We have a coded phrase in the LAS, that when spoken on priority or on open mic, will alert whoever is listening that urgent police are required and needed on the hurry up!  It’s used so that attackers don’t obviously know you are calling for help.  Unfortunately, not everyone in the LAS knows about this.
Just so there is continued secrecy to that phrase I have used the phrase, VECTOR VECTOR instead . . . as it’s equally as stupid as the real one.

As the woman sat on the floor screaming, the two men set about beating her again.  This time, I acted instinctively – I’d had enough.  And, rushing forward I placed myself between the screaming woman and the two men.

“Get back!”  I pushed them back a step or two and pressed priority on my radio – nothing.

The two men charged at the same time, one brandishing a walking crutch above his head as if to strike.  This time, with instinct, I open-hand pushed both men away in their faces, pushing one to the floor.

“Get BACK!!!” I shouted and again pressed priority on my radio – nothing again!
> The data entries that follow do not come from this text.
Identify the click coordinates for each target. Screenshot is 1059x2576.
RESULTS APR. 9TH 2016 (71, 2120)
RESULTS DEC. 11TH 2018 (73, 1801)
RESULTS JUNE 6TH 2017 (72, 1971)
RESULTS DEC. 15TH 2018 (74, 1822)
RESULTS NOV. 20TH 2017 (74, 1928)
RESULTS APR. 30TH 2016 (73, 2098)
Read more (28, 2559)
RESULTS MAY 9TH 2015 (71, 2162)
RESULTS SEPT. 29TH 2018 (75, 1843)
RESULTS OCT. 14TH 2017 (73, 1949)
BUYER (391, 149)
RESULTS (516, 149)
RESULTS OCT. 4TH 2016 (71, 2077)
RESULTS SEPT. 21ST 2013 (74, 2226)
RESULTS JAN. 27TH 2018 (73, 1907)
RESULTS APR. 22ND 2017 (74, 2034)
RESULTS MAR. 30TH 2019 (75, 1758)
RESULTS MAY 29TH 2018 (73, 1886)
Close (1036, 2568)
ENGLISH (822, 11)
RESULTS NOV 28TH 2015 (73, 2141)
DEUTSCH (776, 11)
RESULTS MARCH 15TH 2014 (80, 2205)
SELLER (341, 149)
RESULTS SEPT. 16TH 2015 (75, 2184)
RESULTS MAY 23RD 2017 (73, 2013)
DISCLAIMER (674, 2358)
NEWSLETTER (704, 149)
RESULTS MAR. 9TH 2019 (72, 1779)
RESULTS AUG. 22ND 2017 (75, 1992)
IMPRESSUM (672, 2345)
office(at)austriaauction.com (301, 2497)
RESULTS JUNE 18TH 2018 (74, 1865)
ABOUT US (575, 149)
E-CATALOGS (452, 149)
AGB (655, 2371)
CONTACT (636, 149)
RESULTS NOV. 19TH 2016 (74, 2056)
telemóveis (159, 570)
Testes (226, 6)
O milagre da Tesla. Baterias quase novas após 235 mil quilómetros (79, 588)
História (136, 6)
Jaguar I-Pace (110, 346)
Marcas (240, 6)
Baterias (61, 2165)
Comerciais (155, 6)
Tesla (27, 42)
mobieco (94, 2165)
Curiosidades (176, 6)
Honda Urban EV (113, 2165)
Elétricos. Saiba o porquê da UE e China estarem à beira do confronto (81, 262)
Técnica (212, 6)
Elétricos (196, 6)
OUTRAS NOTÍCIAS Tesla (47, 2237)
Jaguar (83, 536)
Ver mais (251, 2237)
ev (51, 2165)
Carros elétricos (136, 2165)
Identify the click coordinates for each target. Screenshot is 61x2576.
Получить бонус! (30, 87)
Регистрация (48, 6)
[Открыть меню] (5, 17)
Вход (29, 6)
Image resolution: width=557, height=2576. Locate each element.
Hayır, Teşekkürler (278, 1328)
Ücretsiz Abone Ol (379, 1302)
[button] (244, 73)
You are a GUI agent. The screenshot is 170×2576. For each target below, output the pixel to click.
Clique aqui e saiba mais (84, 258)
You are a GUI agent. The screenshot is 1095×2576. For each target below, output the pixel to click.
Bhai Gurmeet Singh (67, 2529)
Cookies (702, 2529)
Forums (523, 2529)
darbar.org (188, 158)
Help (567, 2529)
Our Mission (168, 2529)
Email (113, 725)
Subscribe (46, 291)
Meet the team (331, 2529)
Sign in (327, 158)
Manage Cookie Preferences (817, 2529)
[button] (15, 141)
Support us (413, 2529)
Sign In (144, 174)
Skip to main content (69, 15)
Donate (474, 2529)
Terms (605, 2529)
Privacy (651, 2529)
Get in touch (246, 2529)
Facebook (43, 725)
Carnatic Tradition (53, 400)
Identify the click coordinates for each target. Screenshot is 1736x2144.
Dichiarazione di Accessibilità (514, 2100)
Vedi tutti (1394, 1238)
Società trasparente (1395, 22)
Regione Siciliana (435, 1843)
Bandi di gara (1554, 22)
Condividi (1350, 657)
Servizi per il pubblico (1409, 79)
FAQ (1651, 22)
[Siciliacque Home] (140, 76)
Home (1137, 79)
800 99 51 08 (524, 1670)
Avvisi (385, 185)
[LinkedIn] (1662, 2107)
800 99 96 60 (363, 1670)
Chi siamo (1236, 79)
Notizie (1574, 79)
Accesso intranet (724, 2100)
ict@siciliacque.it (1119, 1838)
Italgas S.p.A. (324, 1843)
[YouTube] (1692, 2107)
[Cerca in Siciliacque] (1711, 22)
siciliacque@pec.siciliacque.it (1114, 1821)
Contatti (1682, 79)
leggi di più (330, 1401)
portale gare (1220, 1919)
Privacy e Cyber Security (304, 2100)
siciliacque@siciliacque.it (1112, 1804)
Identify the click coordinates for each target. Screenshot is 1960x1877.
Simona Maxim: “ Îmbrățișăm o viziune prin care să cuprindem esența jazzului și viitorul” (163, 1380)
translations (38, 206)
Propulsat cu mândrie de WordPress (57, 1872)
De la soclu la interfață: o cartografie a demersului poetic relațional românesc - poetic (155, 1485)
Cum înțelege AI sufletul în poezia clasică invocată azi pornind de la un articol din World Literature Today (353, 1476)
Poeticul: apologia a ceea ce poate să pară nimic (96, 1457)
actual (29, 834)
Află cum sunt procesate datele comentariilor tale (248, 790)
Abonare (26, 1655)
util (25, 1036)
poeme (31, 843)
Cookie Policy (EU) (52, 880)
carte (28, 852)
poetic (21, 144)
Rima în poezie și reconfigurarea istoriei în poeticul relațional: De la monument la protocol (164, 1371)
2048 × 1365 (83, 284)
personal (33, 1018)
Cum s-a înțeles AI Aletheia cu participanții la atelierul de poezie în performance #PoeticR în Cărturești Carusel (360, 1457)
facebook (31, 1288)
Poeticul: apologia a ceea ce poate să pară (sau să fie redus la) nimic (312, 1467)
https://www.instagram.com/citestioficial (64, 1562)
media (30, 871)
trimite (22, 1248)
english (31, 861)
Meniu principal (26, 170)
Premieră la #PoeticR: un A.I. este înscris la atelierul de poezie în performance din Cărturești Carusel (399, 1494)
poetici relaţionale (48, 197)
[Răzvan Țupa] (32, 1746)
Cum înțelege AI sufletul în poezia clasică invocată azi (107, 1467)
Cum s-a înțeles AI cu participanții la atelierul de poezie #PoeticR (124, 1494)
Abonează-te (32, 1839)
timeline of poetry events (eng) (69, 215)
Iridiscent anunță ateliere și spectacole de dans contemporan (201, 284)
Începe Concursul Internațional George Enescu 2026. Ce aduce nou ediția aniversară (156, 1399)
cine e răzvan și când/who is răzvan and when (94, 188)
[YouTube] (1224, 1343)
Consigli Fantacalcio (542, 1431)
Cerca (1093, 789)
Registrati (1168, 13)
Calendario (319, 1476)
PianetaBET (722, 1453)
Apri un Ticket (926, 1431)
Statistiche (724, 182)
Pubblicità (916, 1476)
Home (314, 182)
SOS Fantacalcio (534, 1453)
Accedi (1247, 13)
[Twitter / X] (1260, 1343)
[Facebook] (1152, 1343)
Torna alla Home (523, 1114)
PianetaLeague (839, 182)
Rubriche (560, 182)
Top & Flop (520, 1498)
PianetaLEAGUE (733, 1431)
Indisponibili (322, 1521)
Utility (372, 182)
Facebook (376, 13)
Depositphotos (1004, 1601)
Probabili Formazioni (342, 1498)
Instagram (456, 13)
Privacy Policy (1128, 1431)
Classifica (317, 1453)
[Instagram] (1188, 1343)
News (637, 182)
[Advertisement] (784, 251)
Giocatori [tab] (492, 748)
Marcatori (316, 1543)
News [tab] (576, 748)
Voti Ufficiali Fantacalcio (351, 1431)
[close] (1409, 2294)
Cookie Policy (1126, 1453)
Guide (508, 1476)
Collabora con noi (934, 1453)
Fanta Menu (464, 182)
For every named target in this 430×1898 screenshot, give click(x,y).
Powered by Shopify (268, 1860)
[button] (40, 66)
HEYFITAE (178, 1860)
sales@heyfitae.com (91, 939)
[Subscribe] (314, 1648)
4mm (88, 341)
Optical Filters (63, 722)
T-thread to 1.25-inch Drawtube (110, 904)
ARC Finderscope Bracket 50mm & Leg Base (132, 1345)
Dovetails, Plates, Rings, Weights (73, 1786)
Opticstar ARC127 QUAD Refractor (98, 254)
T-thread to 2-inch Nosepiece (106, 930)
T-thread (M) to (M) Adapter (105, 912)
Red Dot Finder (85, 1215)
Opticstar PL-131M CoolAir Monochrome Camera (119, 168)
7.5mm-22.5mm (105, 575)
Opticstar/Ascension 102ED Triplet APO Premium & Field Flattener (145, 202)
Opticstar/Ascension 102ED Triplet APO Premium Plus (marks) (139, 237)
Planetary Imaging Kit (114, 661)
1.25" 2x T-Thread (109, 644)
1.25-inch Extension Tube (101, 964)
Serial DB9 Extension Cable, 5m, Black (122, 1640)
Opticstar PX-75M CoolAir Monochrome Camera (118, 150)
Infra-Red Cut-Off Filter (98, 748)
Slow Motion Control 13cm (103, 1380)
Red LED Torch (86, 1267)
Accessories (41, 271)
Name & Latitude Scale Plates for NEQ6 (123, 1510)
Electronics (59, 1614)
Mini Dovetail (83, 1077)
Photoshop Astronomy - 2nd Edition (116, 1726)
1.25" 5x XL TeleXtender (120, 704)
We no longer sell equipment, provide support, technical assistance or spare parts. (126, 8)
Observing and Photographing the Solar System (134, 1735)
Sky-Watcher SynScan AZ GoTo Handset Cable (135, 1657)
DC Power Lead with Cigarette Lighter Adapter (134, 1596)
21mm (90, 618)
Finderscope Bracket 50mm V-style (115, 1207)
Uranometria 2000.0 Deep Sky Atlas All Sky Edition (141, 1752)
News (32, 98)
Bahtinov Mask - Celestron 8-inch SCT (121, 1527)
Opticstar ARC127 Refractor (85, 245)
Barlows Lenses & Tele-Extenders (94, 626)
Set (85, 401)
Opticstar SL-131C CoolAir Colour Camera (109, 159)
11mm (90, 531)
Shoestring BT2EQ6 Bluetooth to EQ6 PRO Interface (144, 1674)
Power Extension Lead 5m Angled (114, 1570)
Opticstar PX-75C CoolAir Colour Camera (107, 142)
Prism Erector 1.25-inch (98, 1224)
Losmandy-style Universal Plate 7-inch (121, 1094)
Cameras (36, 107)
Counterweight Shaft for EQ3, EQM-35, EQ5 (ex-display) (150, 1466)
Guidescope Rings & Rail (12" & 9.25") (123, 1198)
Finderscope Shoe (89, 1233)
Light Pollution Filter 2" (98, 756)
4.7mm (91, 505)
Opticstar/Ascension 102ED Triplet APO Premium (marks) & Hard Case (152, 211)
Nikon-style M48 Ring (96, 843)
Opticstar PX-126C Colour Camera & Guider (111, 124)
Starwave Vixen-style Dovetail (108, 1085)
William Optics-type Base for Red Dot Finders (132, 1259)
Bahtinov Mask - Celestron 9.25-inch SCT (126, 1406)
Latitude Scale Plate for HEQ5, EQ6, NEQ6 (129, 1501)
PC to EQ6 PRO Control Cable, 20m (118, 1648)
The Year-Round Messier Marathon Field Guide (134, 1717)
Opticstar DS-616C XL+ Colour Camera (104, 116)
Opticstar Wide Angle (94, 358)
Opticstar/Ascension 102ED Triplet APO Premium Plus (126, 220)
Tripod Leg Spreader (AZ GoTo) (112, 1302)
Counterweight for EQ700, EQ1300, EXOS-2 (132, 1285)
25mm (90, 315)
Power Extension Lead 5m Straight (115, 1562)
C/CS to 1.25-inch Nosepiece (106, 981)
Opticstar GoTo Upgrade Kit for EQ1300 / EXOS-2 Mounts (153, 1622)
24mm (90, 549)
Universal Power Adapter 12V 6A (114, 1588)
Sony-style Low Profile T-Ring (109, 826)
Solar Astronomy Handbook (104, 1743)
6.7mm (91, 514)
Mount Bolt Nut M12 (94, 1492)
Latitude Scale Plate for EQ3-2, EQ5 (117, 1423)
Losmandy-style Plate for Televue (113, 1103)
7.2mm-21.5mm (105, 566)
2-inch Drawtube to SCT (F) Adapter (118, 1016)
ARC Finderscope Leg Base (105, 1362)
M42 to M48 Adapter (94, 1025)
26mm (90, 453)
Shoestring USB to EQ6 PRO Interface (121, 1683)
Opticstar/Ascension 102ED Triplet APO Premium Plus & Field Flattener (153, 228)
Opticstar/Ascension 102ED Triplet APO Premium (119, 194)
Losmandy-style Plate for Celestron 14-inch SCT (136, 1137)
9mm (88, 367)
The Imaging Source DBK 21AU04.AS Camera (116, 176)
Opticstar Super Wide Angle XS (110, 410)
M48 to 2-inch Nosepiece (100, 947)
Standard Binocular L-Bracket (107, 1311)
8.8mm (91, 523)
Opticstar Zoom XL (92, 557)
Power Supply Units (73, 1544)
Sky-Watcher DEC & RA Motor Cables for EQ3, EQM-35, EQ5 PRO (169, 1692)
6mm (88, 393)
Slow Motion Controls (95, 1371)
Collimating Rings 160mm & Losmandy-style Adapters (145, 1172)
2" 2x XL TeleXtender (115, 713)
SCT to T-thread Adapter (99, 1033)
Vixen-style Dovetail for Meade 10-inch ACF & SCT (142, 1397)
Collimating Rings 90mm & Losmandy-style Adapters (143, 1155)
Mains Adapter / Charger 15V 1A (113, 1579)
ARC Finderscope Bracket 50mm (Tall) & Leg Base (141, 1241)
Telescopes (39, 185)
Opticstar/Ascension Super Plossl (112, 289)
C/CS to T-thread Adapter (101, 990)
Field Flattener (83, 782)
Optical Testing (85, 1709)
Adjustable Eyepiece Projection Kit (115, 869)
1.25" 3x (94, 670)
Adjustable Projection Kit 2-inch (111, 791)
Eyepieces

I was now consciously aware of the ludicrousness of the situation.  Here I was, maintaining a heroic side ward stance, one hand outstretched to the two men stood, poised ready to pounce either side of me.  Whilst my other hand was outstretched to the woman sat cowering behind me on the floor.  Some might of suggested this was the epitome of chivalry and heroism, like a Mexican standoff . . . but really, this was nothing more than a ridiculous end to a pathetic situation which I really wish I’d never been sent to in the first place!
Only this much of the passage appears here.